= Thoroughbred Racing on ABC =

ABC's coverage of Thoroughbred racing currently consists of a portion of the Breeders Cup. Previously, ABC's coverage also included the Kentucky Derby (1975–2000), the Preakness Stakes (1977–2000), and the Belmont Stakes (1986–2000, 2006–2010).

==Contract history==
In 1977, ABC was awarded the contract to televise the Preakness. Triple Crown Productions was formed in 1985 after CBS terminated its contract with NYRA. ABC Sports won the rights to broadcast all three races, as well as many prep races. Ratings went up after the package was centralized. Other than the Kentucky Derby, the Preakness Stakes and Belmont Stakes were considered the two "other" races. ABC Sports, which had broadcast the Derby since 1975, wanted to televise all the races as a three race package. CBS Sports, which showed the other two races, had much lower ratings for them, with the possible exceptions of years in which the Crown was at stake like 1973, 1977, and 1978.

Combined broadcast arrangements with ABC continued until 2001, when NBC Sports took over. Under NBC, ratings continued to go up, by as much as 20 percent in some years. It did not hurt that many horses, like Funny Cide and Smarty Jones, were making Triple Crown runs during those years (although all of them failed). From 2002 to 2004, the Belmont had the highest ratings of any horse race on television.

After the 2004 Belmont race, the New York Racing Association ended its deal with NBC, citing a conflict over profit-sharing arrangements. ABC won the rights to the Belmont, and Triple Crown Productions was effectively dissolved related to bonuses and broadcast rights. The only function that Triple Crown Production still oversees is joint nomination fees and a small joint marketing effort.
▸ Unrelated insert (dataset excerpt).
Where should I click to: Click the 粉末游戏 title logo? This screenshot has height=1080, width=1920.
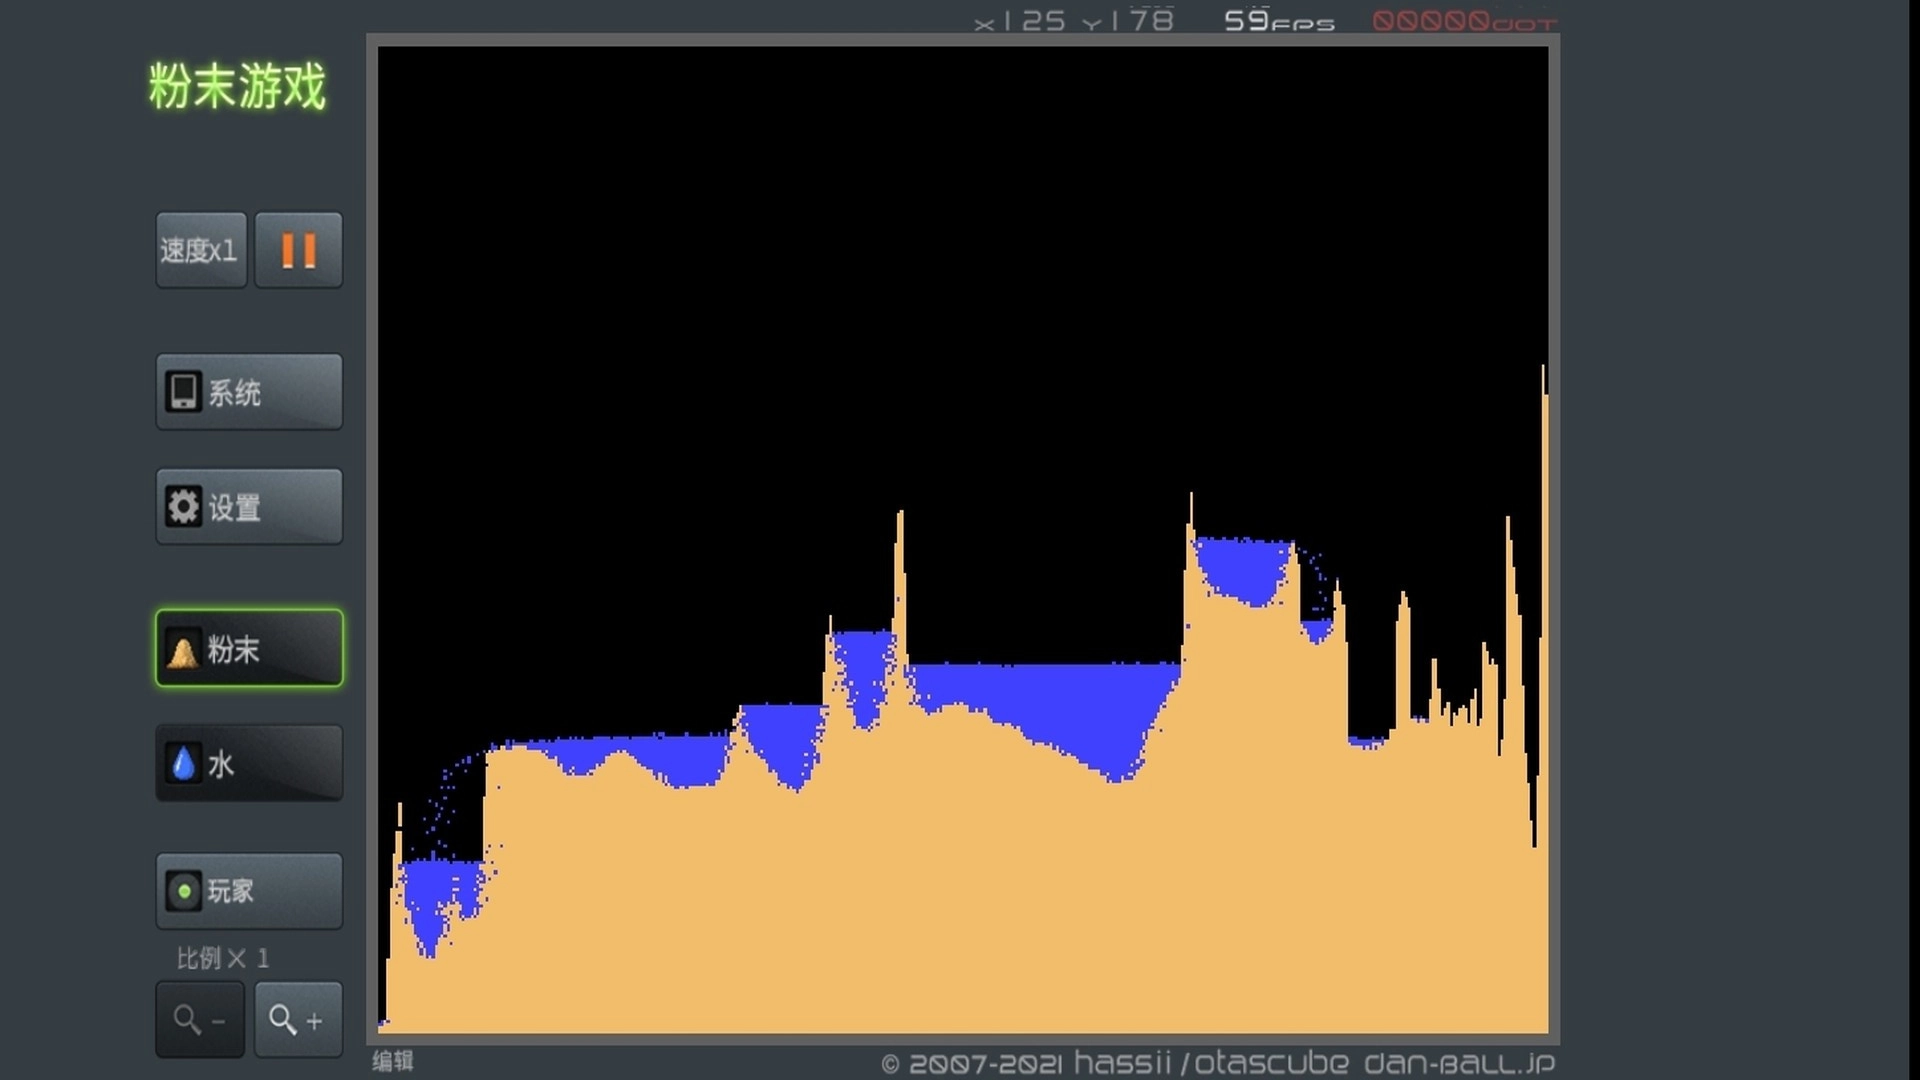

In 2011, NBC Sports once again became the broadcaster of all three Triple Crown races in separate broadcast deals; including an extension to its existing rights to the Kentucky Derby and Preakness Stakes, plus establishing a new 5-year deal to broadcast the Belmont Stakes after ABC and ESPN declined to renew their previous contract. All three deals last through 2015, and include supplementary coverage on NBC Sports Network for all three races. The additional coverage included 14-1/2 hours of Kentucky Derby pre-race coverage including an hour and a half live special for the Kentucky Oaks and six and a half hours of Preakness Stakes pre-race coverage including a one-hour live special on the Black-Eyed Susan Stakes both carried on NBC Sports Network.

==See also==
- Thoroughbred Racing on ESPN

==Personalities==

Jim McKay missed the 1995 Preakness and Belmont Stakes, electing to undergo heart bypass surgery.